Computing helps with the complex design of modern architecture

The latest in our Computing turns 60 series, to mark the 60th anniversary of the first computer in an Australian university, looks at the technology’s use to help architects design and build incredible structures.

In 1960, when the America computer scientist Ivan Sutherland developed Sketchpad, described as the first computer graphical user interface, it changed the course of architecture.

It was the first recorded tool enabling designers to interact with the computer graphically, using a light pen on the monitor.

This laid the foundation for computer aided design (CAD), which, over the next 60 years, replaced the drafting pen and tracing paper with the mouse and monitor in most architectural practices.

But while, for most, computing in architecture is a replacement technology, there are always rebels who want to experiment.

Architects think and draw at the same time, at the design stage as well as detailing the building for construction. And it quickly became apparent that no software can think or design as fast as a doodle on paper (or the infamous napkin). Nor could a program replace the lateral problem solving ability of a human.

All CAD software has limitations. Developers simply cannot program enough tools within the software environment to cater for all the possible applications, let alone to condition creative and lateral thinking.

The architect programmer

But why only work within the software written by others when you can write your own? Since the 1970s, a number of pioneering architects and designers have taken it on themselves to be both programmer and designer. In other words, they started to program design.

What emerges at first are the use of algorithms in design to develop forms and spatial organisation through programming logic. With advancement of software and interjection from other disciplines such as film, aerospace and product engineering, architects are now designing ever more complex geometries to explore unprecedented spatial conditions and relationships.

A built example is the Atrium at the Federation Square, in Melbourne, Victoria, by LAB architecture studio. This urban atrium not only constructs new relationships between the city and the river, it also creates a multi-layered space for social encounter and art installation. Structures like these are difficult to conceive in the human mind.

This experimentation in programming design has surfaced as the main stream of architecture design in the past ten years. Computing in architecture is having a deeper impact than ever before: from complex analytical and design tools that allow us to understand the spatial syntax of cities to fully integrated three-dimensional models (commonly known as Building Information Modelling or BIM) and, eventually, linking design with structural analysis to name a few examples.

Programming materials

When an architect thinks through drawing and three-dimensional modelling, this is essentially stimulating what the real materials (brick, concrete, steel or timber) can or could be. That’s to say we design in a virtual environment before implementing it in the physical world.

With the recent availability of 3D printers and numeric control machinery, such as CNC routers and laser cutters, designing with computers is bringing architects closer to the material.

Not surprisingly, computer aided manufacturing (CAM) has a history as long as CAD. It was originally designed as a parallel workflow by computer scientist Patrick Hanratty in 1958.

The first known CAD/CAM software is called PRONTON (program for numerical tooling operations).

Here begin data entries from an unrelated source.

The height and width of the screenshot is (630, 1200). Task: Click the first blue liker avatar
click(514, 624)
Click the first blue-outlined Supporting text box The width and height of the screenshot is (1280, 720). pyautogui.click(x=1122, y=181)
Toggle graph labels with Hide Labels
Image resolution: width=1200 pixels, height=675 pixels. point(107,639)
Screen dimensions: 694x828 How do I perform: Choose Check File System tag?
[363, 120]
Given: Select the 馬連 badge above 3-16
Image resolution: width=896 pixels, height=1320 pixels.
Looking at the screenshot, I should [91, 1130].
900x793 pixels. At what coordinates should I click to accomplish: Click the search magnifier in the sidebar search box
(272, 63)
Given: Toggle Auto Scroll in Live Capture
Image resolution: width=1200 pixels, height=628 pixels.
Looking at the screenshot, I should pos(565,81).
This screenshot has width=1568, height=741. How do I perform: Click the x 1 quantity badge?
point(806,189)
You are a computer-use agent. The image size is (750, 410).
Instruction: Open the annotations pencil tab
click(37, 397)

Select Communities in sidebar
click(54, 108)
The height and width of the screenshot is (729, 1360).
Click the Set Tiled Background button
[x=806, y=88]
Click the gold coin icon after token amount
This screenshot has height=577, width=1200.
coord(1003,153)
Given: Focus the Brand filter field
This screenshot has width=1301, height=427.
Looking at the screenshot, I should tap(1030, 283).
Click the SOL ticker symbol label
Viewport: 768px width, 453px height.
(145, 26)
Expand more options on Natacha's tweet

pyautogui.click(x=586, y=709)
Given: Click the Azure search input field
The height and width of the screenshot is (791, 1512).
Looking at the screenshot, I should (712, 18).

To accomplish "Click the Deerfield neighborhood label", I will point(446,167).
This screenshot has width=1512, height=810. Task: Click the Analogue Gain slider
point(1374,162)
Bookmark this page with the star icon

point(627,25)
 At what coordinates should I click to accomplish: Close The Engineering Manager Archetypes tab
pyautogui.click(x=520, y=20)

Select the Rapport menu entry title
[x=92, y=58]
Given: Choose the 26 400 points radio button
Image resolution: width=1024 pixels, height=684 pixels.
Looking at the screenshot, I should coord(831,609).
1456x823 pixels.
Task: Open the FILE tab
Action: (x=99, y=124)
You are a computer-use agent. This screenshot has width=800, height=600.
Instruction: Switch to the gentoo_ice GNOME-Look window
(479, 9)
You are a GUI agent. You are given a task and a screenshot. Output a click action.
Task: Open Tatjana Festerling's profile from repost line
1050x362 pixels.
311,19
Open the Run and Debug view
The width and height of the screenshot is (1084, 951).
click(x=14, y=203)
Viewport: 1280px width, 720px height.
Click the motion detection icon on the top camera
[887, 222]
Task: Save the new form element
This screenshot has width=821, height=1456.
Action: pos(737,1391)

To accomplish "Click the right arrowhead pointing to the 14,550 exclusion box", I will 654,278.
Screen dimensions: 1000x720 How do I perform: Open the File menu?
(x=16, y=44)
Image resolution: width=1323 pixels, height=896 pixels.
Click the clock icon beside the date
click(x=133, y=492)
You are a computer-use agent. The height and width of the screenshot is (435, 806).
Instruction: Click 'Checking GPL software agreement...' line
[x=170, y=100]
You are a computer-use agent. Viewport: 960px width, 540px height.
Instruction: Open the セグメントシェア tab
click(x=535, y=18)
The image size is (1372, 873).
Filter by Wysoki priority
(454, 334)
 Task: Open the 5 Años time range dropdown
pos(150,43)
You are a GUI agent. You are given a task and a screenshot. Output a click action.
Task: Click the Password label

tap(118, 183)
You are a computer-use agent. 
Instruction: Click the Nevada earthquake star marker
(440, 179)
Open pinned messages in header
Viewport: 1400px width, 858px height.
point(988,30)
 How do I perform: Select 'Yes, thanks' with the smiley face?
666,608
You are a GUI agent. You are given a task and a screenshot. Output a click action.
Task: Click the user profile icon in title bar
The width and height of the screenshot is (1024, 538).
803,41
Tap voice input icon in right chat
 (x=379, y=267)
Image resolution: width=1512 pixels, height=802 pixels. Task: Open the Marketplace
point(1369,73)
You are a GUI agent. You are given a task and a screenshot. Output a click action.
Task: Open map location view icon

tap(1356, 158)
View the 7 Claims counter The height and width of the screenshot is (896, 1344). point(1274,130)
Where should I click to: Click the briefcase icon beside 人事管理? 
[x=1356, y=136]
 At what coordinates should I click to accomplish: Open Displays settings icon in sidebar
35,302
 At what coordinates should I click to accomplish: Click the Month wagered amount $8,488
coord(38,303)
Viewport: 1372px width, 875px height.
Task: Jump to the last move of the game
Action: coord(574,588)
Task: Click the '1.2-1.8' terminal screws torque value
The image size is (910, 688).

CAM software translates drawing directly into machine code which can be used to cut, print or shape material.

Thanks to the pioneering work of Hanratty, designers can now “talk” directly from computer to machinery. This direct interface with the computer allows us to build very complex geometry.

The Articulated Timber Ground pavilion is recent design research project at the Melbourne School of Design (MSD). Consisting of 1,752 unique components, the pavilion changes its form throughout the sections.

The geometry captures the various ergonomic positions from seating to lounge position. Here, computing allowed us to generate an integrated three-dimensional model for digital fabrication.

The model contained the geometric information, ergonomic data, structural analysis as well as fixing and joint detailing. The position of every single drill hole was defined using a custom algorithm.

The entire pavilion took two days to install with prefabricated parts. It also challenged the way we usually communicate building information through indexing and reading the data for assembly using a tablet.

In the same way as designers start to program design, we can now program how we build things. In other words, we can program material. If we understand its behaviour, we can start to manipulate this as well.

Research at the ETH Zurich, in Switzerland, has developed a number of research pavilions that explore precisely this method of designing using robotics.

At this level of computing using numeric control tools, materials can be stretched and transformed into shape. Our research is developing a new way of fabricating a uniquely curved wall system that can be used as a temporary meeting pod in a flexible working and learning environment.

From the straight line of early CAD software to free form geometry, computing has liberated the creativity of the profession in the past 60 years. The impact of computing in architecture is immense and this will continue to shape the future of our cities.

Imagine the day where our building materials are programmable to suit any design.